Piege sexuel grenouille
— Miroslav Hlavko / Shutterstock.com

Pour attirer un groupe de grenouilles préhistoriques vers une fin tragique, le meilleur moyen était de leur promettre une partie de jambes en l’air. C’est la conclusion à laquelle sont arrivés des paléontologues après avoir étudié les restes de centaines de batraciens morts dans un marécage il y a 45 millions d’années environ.

Des batraciens préhistoriques morts pendant l’accouplement

Situé dans le sud de l’Allemagne, le gisement fossilifère du Geiseltal est l’un des plus importants au monde. Au fil des années, plus de 50 000 fossiles de créatures préhistoriques (petits mammifères, chauves-souris, oiseaux, crocodiles, reptiles et poissons), comportant parfois des tissus mous et des organes, y ont été mis au jour.

De façon surprenante, il s’avère qu’un grand nombre de grenouilles provenaient d’une couche sédimentaire indiquant que l’endroit était une forêt subtropicale marécageuse à l’époque de l’Éocène moyen, il y a un peu moins de 50 millions d’années. Si les batraciens sont connus pour vivre dans des environnements humides ou aquatiques, de récentes analyses ont montré que la plupart des fossiles trouvés dans la lignite de Geiseltal appartenaient à la famille des Pelobatidae.

Vivant sur la terre ferme, ses membres ne retournent dans l’eau que pour leur courte saison de reproduction, qui peut s’avérer particulièrement périlleuse pour les femelles : souvent convoitées par plusieurs mâles, celles-ci sont susceptibles de périr par noyade. Selon les auteurs de la nouvelle étude, publiée dans la revue Papers in Palaeontology, une telle situation est souvent observée chez les espèces qui se rassemblent pour s’accoupler.

Fossile grenouille
Une partie des fossiles étudiés par les chercheurs — © D.Falk et al. / Papers in Palaeontology 2022

« Les spécimens analysés ne présentaient pas de signes de maladie ou de marques laissées par des prédateurs ou des charognards, et rien n’indique qu’ils aient été emportés par des crues ou victimes de l’assèchement du marais », explique Daniel Falk, paléontologue à l’University College de Cork. « Par élimination, la seule explication plausible est qu’ils soient morts pendant l’accouplement. »

Un éclairage précieux

Si cela peut sembler contre-intuitif et peu favorable à la perpétuation de l’espèce, ce n’est pas nécessairement un problème dans le monde des grenouilles. Originaire d’Amazonie, Rhinella proboscidea peut extraire les œufs d’une femelle décédée en serrant sa dépouille, puis les fertiliser avec succès. Bien qu’un tel phénomène n’ait pas été observé chez les Pélobatidés modernes, il n’est pas totalement exclu.

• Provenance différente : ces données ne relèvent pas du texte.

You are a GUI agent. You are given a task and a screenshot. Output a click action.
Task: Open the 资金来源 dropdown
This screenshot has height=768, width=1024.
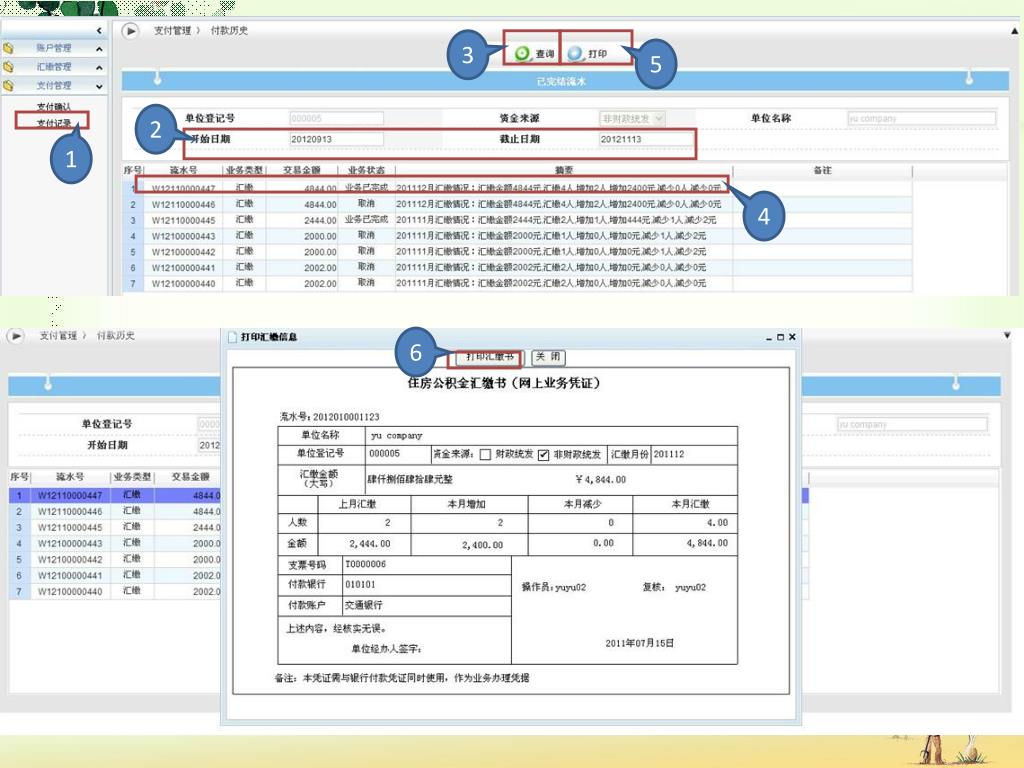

Éclairant l’évolution des grenouilles, de telles découvertes contribuent également à contextualiser les anciens gisements fossiles de batraciens.

« Ce qui est vraiment intéressant, c’est que les fossiles de grenouilles trouvés sur d’autres sites présentent également ces caractéristiques, ce qui suggère que les origines des comportements d’accouplement des grenouilles modernes sont vraiment très anciennes, et remontent à au moins 45 millions d’années », concluent les chercheurs.